Avant toute chose, on répartit le risque avec l'export. Pendant que des marchés sont éteints, d'autres se développent. L'international permet de se dire, quoi qu'il arrive, je suis tellement présent dans de nombreux pays que je peux toujours compenser. La pérennité découle de la diminution de la dépendance sur le marché français ou plutôt l'ouverture aux marchés internationaux permet la pérennité et la dissolution du risque de dépendre que d'un seul marché qui s'effondre.
Un autre avantage, c'est la montée en compétences des équipes et du dirigeant. Lorsqu'on s'ouvre au monde et aux échanges interculturels, on en ressort forcément grandi dans son management et dans ses actions. Car être confronté à des marchés différents, c'est forcément améliorer ses process en permanence puisqu'il faut s'adapter à la langue, aux normes et certifications du pays ainsi qu'à la culture. On a alors une vision beaucoup plus large.
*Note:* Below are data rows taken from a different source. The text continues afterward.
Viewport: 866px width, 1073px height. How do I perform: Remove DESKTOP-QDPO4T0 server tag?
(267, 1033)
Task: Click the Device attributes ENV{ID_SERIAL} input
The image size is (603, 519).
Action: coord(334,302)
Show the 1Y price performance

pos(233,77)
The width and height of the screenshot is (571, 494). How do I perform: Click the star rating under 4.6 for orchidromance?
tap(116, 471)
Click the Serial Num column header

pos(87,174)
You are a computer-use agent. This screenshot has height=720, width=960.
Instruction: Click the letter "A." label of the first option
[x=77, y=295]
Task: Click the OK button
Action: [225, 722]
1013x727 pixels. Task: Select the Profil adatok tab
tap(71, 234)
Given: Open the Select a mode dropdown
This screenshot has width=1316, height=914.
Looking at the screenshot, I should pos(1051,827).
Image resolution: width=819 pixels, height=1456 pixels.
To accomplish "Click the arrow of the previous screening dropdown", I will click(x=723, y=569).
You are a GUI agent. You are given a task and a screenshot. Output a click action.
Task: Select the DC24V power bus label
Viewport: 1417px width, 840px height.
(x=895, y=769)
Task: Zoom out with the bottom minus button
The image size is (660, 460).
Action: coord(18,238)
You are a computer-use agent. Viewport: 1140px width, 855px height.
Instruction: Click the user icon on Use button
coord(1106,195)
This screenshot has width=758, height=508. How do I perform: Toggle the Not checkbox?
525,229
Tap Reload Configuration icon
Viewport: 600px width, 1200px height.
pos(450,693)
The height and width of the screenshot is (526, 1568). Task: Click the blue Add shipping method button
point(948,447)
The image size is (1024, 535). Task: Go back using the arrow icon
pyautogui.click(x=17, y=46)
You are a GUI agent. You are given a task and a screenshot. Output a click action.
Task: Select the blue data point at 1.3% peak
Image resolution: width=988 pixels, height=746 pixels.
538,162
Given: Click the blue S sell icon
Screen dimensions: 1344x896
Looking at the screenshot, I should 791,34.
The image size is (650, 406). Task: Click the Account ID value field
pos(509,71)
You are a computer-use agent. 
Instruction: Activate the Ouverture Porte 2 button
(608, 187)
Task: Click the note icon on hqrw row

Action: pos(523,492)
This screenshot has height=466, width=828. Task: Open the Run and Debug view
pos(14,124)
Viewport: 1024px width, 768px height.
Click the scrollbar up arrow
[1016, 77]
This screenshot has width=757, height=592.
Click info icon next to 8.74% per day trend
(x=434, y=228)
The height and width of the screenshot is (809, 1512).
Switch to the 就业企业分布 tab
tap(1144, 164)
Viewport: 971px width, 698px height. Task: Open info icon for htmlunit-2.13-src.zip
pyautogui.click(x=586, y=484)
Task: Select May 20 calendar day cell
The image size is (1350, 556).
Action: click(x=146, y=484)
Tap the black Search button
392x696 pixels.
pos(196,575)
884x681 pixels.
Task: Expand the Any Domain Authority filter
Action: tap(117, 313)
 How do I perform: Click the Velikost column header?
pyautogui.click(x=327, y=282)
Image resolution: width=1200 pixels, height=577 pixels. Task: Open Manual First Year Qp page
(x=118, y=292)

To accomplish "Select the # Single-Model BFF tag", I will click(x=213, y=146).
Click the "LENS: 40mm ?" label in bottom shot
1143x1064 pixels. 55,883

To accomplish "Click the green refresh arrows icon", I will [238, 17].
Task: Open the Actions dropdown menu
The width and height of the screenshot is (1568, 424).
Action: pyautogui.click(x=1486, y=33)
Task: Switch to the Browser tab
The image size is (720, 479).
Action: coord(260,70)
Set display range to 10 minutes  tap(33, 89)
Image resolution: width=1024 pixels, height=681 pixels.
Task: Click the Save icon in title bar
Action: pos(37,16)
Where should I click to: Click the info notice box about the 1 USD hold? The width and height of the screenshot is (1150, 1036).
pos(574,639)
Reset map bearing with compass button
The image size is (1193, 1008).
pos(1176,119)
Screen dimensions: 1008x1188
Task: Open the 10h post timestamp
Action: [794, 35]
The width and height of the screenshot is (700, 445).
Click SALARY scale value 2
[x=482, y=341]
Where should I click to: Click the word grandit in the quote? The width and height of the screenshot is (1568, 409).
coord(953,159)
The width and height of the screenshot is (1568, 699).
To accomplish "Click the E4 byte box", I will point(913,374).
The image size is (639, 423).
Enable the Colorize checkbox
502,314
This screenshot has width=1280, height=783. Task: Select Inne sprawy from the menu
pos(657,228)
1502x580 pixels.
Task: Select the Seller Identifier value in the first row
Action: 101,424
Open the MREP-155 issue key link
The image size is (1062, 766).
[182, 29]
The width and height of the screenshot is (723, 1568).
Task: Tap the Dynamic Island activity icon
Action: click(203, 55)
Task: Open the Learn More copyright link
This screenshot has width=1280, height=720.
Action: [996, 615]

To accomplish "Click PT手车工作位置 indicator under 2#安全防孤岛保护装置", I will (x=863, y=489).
Quel message pourriez-vous transmettre à un chef d'entreprise hésitant à passer le cap de l'export ?
Si nos entrepreneurs souhaitent étendre leur terrain de jeu, saisir de nouvelles opportunités et améliorer leurs marges tout en continuant à faire grandir les équipes en compétences, alors le développement à l'international est l'une des clés majeures du succès.